Each of these features can give off a signal that may indicate malintent, such as a rapid breathing, rising skin temperature, or how someone’s eyes are moving. From the time the sensors begin tracking a person the software that is processing the data begins looking for changes. Every person is his or her own baseline and “what we’re looking at is your personal change,” Burns says.
“Another thing that we discovered is that no single cue is going to work for everybody,” Burns says. “If I’m looking at pupils and someone has really dark sunglasses on and I can’t have them remove their glasses, I need to have other things to look at. So we want to make sure that we have a broad grouping of signals to look at because I may lose one of them at any one time. The other thing is that no one signal will be the Holy Grail. So we have to look at the additive effect. Some of the cues, whether it be cardiac respiration or pupils, some of them are giving a stronger indicator.”
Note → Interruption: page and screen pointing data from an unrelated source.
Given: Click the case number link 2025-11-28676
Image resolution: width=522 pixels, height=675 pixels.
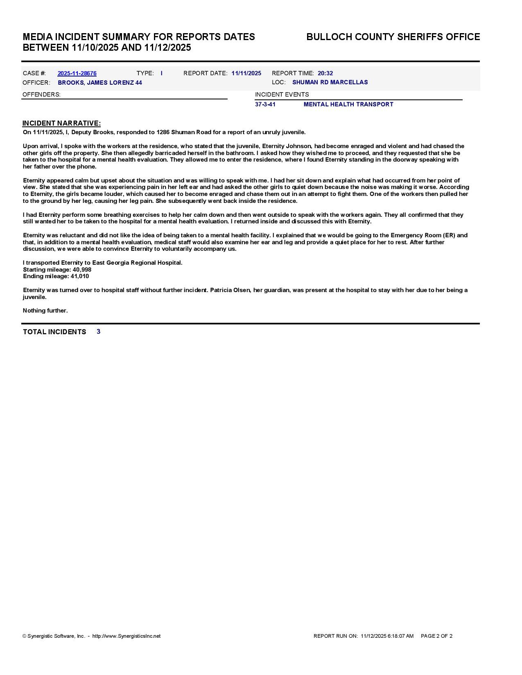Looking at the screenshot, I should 77,74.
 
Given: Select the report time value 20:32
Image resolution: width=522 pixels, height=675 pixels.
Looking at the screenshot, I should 325,74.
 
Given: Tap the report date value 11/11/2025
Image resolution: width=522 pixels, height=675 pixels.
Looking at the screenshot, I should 246,74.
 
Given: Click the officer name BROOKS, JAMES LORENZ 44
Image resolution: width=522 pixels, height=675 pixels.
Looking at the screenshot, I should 100,83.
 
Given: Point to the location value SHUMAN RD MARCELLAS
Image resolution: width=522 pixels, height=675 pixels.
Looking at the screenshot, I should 330,82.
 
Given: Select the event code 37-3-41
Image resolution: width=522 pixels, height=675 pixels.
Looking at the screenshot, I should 265,104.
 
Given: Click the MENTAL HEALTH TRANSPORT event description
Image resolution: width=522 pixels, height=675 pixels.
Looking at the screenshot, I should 348,104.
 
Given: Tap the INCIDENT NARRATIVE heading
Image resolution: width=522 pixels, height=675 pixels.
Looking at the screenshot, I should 61,123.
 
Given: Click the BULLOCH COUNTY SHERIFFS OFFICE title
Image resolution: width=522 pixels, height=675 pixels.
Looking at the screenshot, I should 393,37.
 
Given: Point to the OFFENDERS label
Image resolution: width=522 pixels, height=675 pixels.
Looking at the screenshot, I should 41,94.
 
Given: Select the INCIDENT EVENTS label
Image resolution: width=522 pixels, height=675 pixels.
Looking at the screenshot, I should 282,94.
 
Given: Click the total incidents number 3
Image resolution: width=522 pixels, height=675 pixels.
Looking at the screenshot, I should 99,331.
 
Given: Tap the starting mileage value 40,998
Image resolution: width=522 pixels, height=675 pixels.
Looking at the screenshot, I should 82,270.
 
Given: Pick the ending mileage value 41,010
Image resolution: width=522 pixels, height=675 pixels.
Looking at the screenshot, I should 80,276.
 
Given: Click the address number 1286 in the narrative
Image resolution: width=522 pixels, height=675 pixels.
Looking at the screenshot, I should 163,132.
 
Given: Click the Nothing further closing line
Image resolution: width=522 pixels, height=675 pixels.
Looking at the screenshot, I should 45,310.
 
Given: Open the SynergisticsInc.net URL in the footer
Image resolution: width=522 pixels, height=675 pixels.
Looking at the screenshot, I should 126,636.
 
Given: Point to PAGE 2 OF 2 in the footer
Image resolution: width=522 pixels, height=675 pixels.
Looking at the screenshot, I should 436,636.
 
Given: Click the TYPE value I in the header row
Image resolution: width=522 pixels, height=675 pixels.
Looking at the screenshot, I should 162,74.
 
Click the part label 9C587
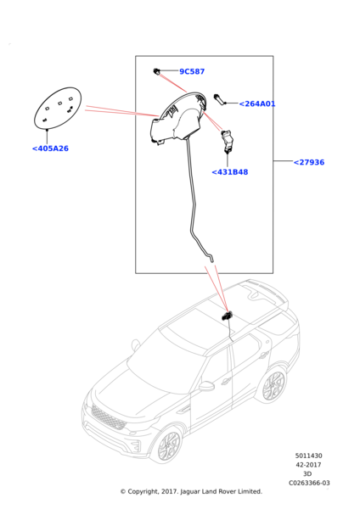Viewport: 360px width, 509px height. [192, 71]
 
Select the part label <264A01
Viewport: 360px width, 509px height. [257, 103]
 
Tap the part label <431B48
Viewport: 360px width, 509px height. [230, 172]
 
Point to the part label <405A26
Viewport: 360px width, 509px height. [50, 148]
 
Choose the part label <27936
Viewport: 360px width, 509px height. [309, 162]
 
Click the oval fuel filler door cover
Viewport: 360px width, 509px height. [58, 108]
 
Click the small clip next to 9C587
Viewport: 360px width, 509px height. [156, 71]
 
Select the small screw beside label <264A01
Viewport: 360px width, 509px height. [218, 99]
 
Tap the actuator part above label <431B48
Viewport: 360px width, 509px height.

The accumulated sensor inputs are analyzed using data fusion software being developed by one of S&T’s partners for FAST, Draper Laboratory, a non-profit research and development laboratory. This software has been developed over the past year and remains relatively basic but the work itself is “high end,” Burns says. It is fusing data from three signals and providing outputs to advise for secondary or pass-through, he says.
Another bit of progress has been that so far the theory of Malintent is “supportable,” Burns says. The theory is the foundation of the FAST program and basically suggests that there are various cues that can be given off by a person, such as cardiovascular, respiratory, eye movements and others, which may be nearly invisible to the naked eye but can indicate if someone may be considering threatening action.
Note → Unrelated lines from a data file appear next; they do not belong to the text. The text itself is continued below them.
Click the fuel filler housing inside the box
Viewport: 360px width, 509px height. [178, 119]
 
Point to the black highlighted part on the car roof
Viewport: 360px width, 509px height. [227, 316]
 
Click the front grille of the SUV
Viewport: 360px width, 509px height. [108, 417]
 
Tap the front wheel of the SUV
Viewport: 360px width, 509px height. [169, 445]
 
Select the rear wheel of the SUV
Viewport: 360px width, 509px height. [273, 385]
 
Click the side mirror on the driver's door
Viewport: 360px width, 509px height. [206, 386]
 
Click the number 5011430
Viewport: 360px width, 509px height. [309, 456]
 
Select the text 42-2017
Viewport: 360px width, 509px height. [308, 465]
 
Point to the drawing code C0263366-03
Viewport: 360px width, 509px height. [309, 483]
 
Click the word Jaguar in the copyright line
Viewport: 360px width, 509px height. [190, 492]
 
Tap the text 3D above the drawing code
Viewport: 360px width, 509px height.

In addition to assisting screening officers in being able to more accurately identify who should be sent to secondary screening, another purpose of the project is to not take people aside who aren’t planning something bad so that throughput isn’t hindered, and instead may even be accelerated, Burns says.
Support for Theory
Last spring the FAST program was reviewed by a panel of experts throughout the country representing various disciplines such as deception detection, cognitive thought, human behavior, legal and operational DHS components. Burns says the overall they believed the theory of Malintent was being supported but they still made suggestions to improve the protocol. He says the program has worked to better create an environment where the human subjects “believe they are actually trying to smuggle [something] in” past the security guard. “Even though this is a laboratory-based experiment, the laboratory has been reconstructed to represent an operational scenario,” Burns says. “So when people come in, they don’t realize they’re going into a lab, they think they are still going into a technology fair.”
This week in Cambridge, Mass., the FAST program will be holding a demonstration for media. After that, it will be back to business.
Burns says that over the next two years more work needs to be done on how acquiring the signals from the sensors, improving the data fusion algorithm, which he says will still be based on an “interactive process” that involves someone like a security guard asking questions, and to make the experiments “more operationally based.” If the program is successful on those accounts then another phase would involve adjusting the environment to help us bring malintent out to the surface,” he says.
In addition to Draper Labs, some of other contractors assisting on FAST include Battelle, which is doing systems engineering, the Army Night Vision Directorate, which is doing work with the thermal imagers, Kai Sensors, which is providing the millimeter wave technology for cardiac and respiratory monitoring, and Veridical Research and Design Corp., which is doing the eye-related work.